Exercise instructions: Update the lines starting at "Screen dimensions: 755x368" and ending at "click(438, 321)" by putting "Network Group" in place of "Interface Group", with nothing else changed. Return only those lines, and leave the pictures out.

───── Records ─────

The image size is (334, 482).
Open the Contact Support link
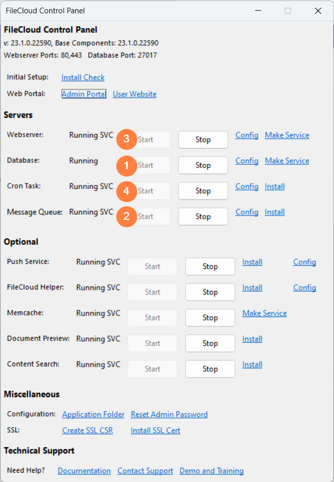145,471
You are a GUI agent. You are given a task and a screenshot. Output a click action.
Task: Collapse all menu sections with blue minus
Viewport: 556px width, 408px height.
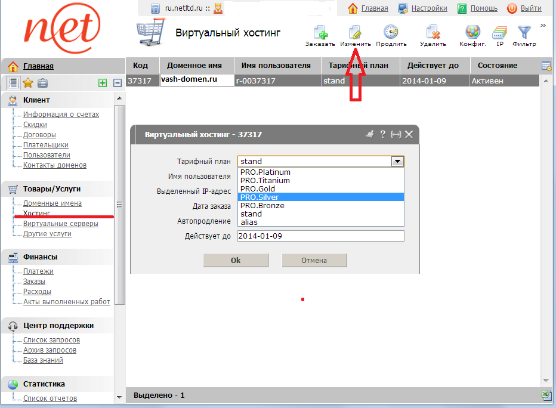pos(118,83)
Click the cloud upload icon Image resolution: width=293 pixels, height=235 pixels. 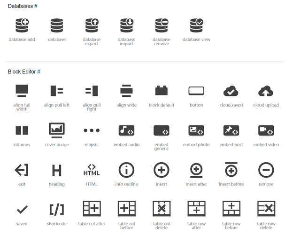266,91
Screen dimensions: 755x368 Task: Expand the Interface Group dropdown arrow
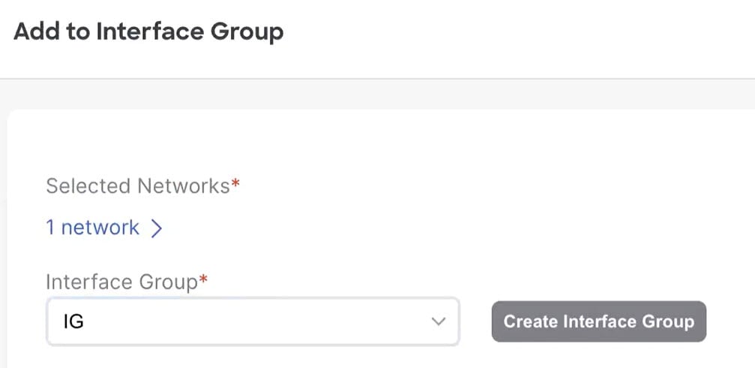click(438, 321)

─────
───── Records ─────

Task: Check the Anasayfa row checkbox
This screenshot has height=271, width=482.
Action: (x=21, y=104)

─────

Solved exercise:
Screen dimensions: 755x368 Task: Expand the Network Group dropdown arrow
click(438, 321)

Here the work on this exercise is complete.